快速 ESP 字符标准化
我正在 FAST ESP 服务器上运行搜索应用程序。现在我遇到了字符标准化的问题。
我想要的是搜索“wurth”并在“würth”中获得点击。
我尝试在 esp/etc/tokenizer/tokenization.xml 中配置以下内容,
<normalizationlist name="German to Norwegian">
<normalization description="German u with diaeresis, to Norwegian u">
<input>x75</input>
<output>xFC</output>
<output>x75</output>
</normalization>
</normalizationlist>
但当然,这会将所有 u 转换为 ü,这是无用的。
我该如何正确配置?
I'm running a search application on a FAST ESP server. Now I have this problem with character normalization.
What I want is to search for 'wurth' and get a hit in 'würth'.
i've tried configuring the following in esp/etc/tokenizer/tokenization.xml
<normalizationlist name="German to Norwegian">
<normalization description="German u with diaeresis, to Norwegian u">
<input>x75</input>
<output>xFC</output>
<output>x75</output>
</normalization>
</normalizationlist>
but of cours, this translate all u to ü, which is useless.

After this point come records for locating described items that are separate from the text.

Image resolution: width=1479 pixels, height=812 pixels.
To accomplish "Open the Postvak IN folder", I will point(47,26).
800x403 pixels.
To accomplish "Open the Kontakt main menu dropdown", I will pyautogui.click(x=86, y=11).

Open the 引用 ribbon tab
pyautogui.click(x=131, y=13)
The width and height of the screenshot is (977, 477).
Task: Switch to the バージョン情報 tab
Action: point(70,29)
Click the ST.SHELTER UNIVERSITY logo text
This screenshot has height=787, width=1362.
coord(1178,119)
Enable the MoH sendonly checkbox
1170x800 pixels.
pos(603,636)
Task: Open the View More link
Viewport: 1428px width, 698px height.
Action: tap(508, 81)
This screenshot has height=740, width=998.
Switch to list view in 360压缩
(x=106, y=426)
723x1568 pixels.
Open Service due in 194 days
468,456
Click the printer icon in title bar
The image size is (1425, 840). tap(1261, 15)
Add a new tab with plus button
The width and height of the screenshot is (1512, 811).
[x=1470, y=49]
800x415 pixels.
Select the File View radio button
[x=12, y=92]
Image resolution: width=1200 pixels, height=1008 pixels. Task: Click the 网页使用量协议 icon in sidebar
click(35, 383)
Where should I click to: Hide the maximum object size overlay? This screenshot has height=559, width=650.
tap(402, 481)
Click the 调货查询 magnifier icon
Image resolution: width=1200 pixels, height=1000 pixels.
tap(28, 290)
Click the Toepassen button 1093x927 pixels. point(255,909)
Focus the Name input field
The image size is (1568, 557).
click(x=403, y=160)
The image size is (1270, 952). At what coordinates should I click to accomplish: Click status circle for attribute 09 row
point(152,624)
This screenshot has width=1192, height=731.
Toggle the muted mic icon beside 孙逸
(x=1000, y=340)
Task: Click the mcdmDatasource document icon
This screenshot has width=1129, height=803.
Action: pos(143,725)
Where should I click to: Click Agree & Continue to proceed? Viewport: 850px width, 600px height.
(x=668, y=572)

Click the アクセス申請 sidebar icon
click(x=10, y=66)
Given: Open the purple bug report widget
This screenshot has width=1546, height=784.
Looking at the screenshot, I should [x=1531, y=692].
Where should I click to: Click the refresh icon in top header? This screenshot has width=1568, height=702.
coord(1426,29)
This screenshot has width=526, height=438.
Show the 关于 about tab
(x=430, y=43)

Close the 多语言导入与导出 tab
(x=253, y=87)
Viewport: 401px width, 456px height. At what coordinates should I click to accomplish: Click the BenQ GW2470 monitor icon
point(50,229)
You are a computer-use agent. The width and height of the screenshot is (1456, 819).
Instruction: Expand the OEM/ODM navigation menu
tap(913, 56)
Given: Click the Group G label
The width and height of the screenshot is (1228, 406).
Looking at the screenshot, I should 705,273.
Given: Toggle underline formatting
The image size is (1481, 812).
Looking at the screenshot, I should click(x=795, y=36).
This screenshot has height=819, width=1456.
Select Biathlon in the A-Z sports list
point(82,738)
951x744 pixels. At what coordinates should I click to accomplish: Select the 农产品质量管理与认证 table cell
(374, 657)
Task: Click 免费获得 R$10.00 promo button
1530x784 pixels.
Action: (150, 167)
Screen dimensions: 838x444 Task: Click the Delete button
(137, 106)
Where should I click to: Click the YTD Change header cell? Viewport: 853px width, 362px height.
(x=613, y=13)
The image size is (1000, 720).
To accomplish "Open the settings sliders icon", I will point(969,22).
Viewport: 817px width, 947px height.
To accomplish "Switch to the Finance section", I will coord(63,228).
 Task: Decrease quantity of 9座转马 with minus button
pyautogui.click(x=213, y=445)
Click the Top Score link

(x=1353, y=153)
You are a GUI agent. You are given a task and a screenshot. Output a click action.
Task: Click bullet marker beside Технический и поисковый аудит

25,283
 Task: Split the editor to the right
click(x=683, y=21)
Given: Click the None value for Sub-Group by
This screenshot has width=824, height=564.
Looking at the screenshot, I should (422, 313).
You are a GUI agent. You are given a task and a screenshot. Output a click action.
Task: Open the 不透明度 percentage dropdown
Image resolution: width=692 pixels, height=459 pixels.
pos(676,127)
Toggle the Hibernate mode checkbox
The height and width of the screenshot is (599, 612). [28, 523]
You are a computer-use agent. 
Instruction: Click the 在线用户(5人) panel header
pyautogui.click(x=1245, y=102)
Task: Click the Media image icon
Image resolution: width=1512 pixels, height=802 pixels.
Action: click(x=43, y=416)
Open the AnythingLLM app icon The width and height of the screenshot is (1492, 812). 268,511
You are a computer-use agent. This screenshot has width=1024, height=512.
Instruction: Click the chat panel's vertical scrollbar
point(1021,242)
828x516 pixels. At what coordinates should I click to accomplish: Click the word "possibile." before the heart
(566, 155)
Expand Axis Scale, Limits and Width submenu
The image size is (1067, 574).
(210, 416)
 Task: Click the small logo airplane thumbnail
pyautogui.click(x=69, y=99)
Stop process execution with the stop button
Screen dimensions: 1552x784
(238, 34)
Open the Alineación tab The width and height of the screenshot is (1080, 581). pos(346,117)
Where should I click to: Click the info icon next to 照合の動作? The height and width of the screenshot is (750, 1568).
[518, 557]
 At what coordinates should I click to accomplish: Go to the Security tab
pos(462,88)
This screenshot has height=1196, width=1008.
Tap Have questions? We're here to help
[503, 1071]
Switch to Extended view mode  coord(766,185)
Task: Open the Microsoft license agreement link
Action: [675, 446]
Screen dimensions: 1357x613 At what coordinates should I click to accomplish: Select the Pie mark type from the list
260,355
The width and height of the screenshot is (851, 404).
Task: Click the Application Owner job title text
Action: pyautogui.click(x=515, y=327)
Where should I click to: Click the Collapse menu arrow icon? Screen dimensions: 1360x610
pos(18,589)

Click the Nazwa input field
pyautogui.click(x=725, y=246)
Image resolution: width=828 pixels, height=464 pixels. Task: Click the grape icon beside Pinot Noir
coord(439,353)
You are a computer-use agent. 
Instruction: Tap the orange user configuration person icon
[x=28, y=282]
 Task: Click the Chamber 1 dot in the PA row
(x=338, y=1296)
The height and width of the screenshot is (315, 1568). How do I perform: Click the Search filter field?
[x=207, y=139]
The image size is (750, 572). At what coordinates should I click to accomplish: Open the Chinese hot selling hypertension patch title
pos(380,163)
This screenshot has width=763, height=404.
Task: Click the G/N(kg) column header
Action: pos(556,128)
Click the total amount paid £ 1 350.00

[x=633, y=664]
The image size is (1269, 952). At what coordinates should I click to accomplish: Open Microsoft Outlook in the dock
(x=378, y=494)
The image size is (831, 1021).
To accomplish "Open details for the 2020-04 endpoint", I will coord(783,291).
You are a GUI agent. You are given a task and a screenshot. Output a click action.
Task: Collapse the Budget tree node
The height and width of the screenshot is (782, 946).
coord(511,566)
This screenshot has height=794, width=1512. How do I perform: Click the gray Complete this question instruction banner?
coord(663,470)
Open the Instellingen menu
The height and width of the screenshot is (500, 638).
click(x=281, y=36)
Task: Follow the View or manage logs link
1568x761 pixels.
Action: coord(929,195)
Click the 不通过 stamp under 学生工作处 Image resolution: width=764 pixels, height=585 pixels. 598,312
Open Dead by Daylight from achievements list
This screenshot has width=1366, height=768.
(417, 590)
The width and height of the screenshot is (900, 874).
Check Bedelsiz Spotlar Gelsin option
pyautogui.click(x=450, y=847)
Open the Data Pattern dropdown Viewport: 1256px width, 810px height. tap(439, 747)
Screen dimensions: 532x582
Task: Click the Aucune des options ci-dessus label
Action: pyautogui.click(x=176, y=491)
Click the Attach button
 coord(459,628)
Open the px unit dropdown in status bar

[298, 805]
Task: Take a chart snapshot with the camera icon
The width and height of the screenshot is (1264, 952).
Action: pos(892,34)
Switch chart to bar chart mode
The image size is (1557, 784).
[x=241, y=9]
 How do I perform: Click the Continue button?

How do I configure this the right way?
如果你对这篇内容有疑问,欢迎到本站社区发帖提问 参与讨论,获取更多帮助,或者扫码二维码加入 Web 技术交流群。
绑定邮箱获取回复消息
由于您还没有绑定你的真实邮箱,如果其他用户或者作者回复了您的评论,将不能在第一时间通知您!
发布评论
评论(3)
解决方案是将每个“特殊字符”规范化为相同的“普通字符”;
ö ->哦
ø->哦
å ->一个
ä ->一个
æ-> a
这有点耗时,但很有效!
The solution is to normalize every "special character" to the same "normal character";
ö -> o
ø -> o
å -> a
ä -> a
æ -> a
This is at bit time consuming, but it works!
阅读高级物流指南。它包含关于字符规范化的一章。当您按照指南中的步骤操作时,所有特殊字符都将被视为普通字符。因此,搜索 uber 将给出与搜索 uber 相同的结果。
Read the Avanced Logistics Guide. It contains a chapter on Character Normalization. When you follow the steps from the guide all special characters will be treated as normal characters. So searching for über will give the same results as when searching for uber.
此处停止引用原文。